Given the choice between Concerto des e’Toiles and A Comme Amour, which one would you jump at to learn first? Usually I would be given a new piano piece to learn after completing the one I was learning before. Surprisingly, this time my tutor gave me three piano songs at once. Though, I get to choose the sequence.
I chose to learn Concerto Des ‘eToiles first. The opening phrase was what seduced me. Unlike the romantic pieces I have becomed accustomed to playing, it started off really fast and loud – it sounded more rock and roll than romantic to me, a welcomed difference for a change.
However, there in lies the challenge with regards to the piano technique involved – the semiquaver passages in the opening phrase when instructed to be played allegretto makes landing on the keys accurately more difficult.
You will have to stay with the hurried pace and still be able to locate the correct keys. Morever in the first three bars, following the string of semiquavers each phrase ends with chords.
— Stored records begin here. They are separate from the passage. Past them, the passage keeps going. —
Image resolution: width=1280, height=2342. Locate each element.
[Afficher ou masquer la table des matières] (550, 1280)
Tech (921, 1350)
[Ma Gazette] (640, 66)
Hand needs to be lifted with extended arm movement quickly to land on the chords firmly, accenting them.
A bit of too much excitement so early in the song for a romantic piece - If you find it troublesome like I did, practise the passage in shorter sections. There are four bars in it, but only three with the chords, so concentrating your attention bar by bar is a good way to move forward. The melody and rhythm in bars 1,2 and 4 are similar hence if you get the first one right the others are covered too.
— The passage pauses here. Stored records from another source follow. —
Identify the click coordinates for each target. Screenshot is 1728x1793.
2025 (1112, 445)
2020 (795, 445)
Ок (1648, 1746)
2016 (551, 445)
A pair of common piano technique problems aspiring pianist face when confronted by extended passages of rapid flowing semiquavers are gummed up fingers and missing a note or two. In addition to practising in shorter segments, an effective remedy is to check the fingering you are using to play them. Stay with the fingering you have selected that is most comfortable for you consistently. Stick to the same combination every time.
As a result of the repetition, the fingers gain more stabilty in their movements as they make their way through the passage. Another outcome resulting from the exercise is you begin to acquire an understanding of every note in the phrase and able to visualize your way through as well as execute it.
As mentioned earlier, bar 4 is similar to bar 1 except for the absence of chords towards the end, instead a quaver rest takes it place to mark the end of that particular musical line. Still in bar 4, a pair of semiquavers A and B opens another passage to start a line of music with a very different voice.
There is very little difficulties to play the melody from here onwards, all the way until the end of the passage in the thirteenth bar.
What may prove to be a challenge is maintaining a real overlapping legato in both hands. The LH shall be accompanying the melody with a long phrase made up of semiquavers - up to 16 notes in a bar until the end of the passage. The piano technique of controlling the evenness of touch, the question of voicing of the tones and maintaning legato during the whole time is crucial here.
By now, playing legato should be something that comes naturally to you and me without the need for reminding from anyone. But since I am still getting an earful from my tutor for forgetting to do so, let’s remind ourselves anyway.
To draw out a perfect sounding legato played music, the pianist has to sink her fingers into the keybed, not releasing the key until the next note is played. For a short moment of a fraction of a second the two notes will sound as if they were played together and this results in an effectual binding legato.